→ WHAT THE EXERCISE ASKS:
Extract the records below word for word and ignore the images.
*** Opening of DATA ***
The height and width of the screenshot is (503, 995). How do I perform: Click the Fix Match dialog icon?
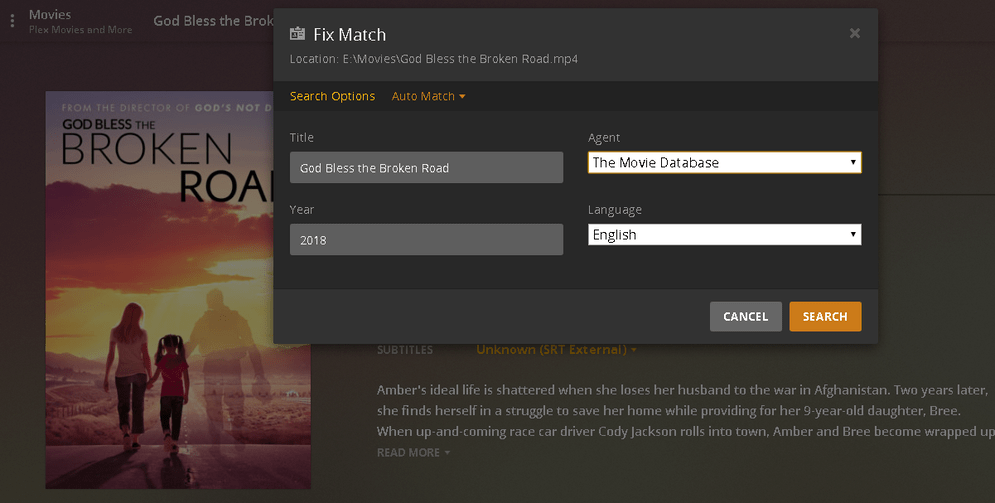tap(297, 34)
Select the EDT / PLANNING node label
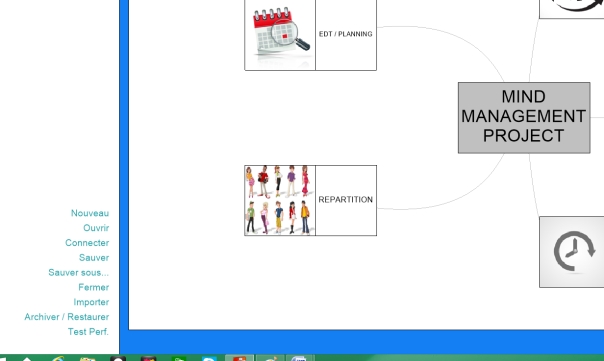 tap(346, 34)
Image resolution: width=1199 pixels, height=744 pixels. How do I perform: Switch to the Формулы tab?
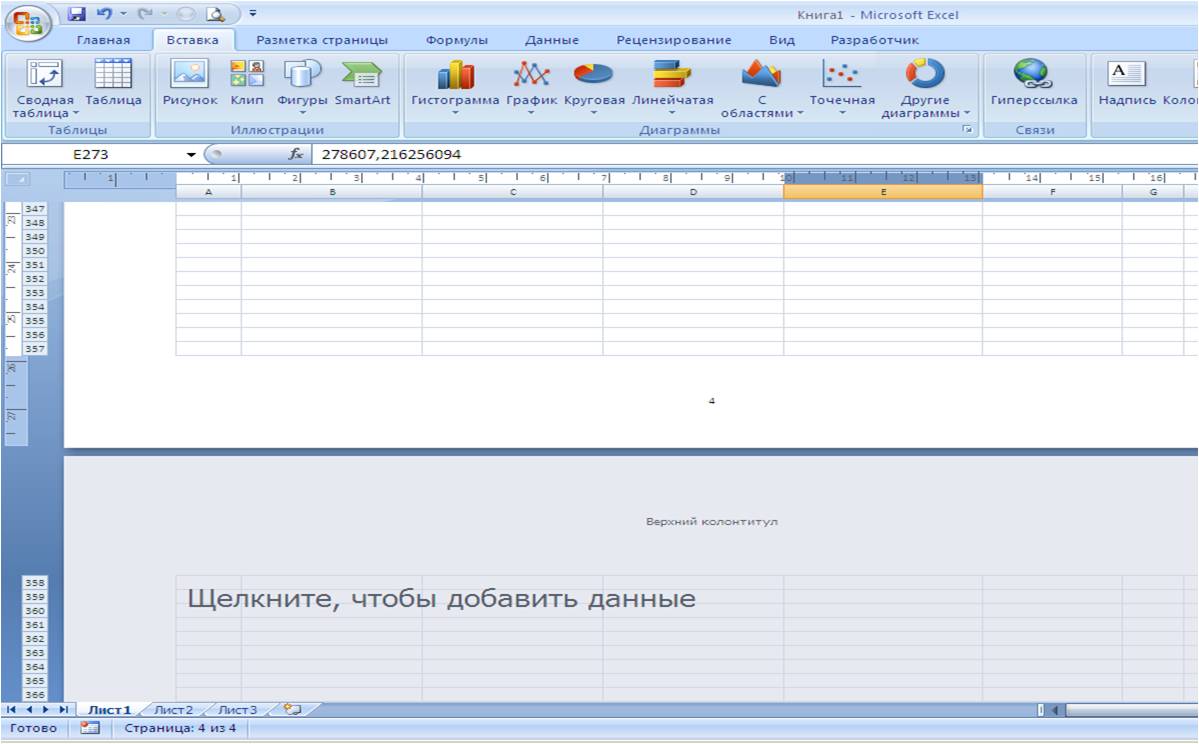(456, 40)
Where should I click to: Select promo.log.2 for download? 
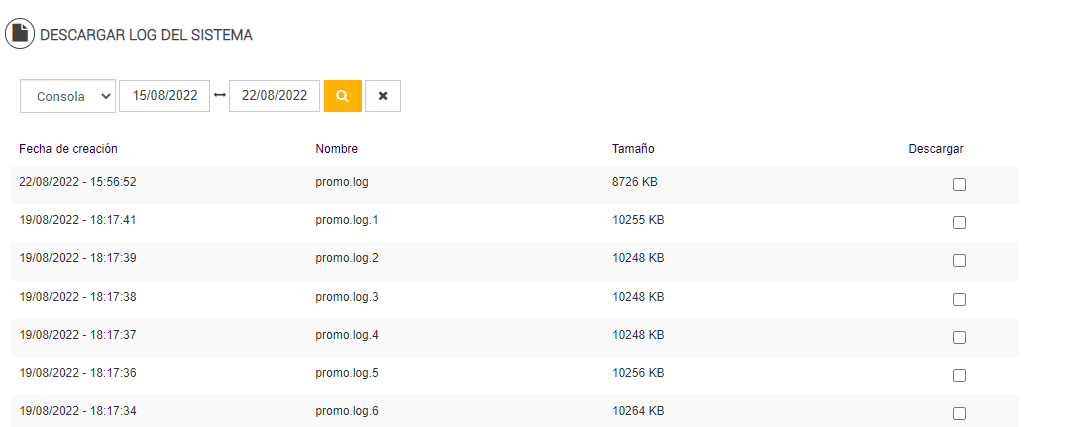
*** Close of DATA ***
→ TASK RESULT:
The height and width of the screenshot is (503, 995). How do I perform: Click the Fix Match dialog icon?
tap(297, 34)
Select the EDT / PLANNING node label
 tap(346, 34)
Image resolution: width=1199 pixels, height=744 pixels. How do I perform: Switch to the Формулы tab?
(456, 40)
Where should I click to: Select promo.log.2 for download? 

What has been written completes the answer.